Max Scherzer gave Toronto a mixed injury update Tuesday, and the Blue Jays right-hander sounded far more concerned about his forearm than his ankle.

That split is the whole story right now. Scherzer said the left ankle has improved and feels more like a sprain, which takes one problem down a notch.

The forearm is different. Scherzer said that is the issue he is more worried about long term, and that alone should get Toronto's attention.

Because this was not supposed to be the tone by now. Scherzer admitted he thought he would already be in the ramp-up phase, but instead called the process «still a work in progress.»

That matters because the Blue Jays placed him on the 15-day injured list on April 27 with right forearm tendinitis and left ankle inflammation. At the time, the ankle almost felt like the cleaner part of the equation.

Now Scherzer has basically confirmed it. The ankle is settling down, but the arm still is not where he wants it. For a 41-year-old starter, that is the part nobody in Toronto can shrug off.

The Blue Jays still do not have a Scherzer timeline

That is the biggest consequence of Tuesday's comments. Toronto still cannot talk about Scherzer like a pitcher nearing activation because he has not even gotten to the stage he expected to reach by now.

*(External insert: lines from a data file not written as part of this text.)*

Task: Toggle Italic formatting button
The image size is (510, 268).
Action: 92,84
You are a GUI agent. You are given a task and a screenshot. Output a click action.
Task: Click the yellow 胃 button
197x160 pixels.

The forearm issue has already hurt this rotation once. Scherzer exited after 2 innings against the Dodgers on April 6 because of right forearm tendinitis, and that early departure put more strain on a staff already stretched thin.

That is why Schneider's club has to treat this carefully. A sore ankle can be managed. Lingering forearm discomfort is the kind of thing that changes return plans, workload decisions, and maybe more.

Toronto also does not have much room to fake optimism here. The Blue Jays' injury tracker still lists Scherzer on the IL, and there has been no public indication that a return date is close.

For Scherzer, this is a frustrating spot because he clearly expected momentum by now. Instead, he is still talking about delays and long-term concern.

For the Blue Jays, it means the rotation cannot count on him yet. Not this week, and not until that forearm lets him finally start building again.

That makes Tuesday's update easy to read. The ankle gave Scherzer some relief. The forearm is still the story, and it is the one Toronto has to worry about most.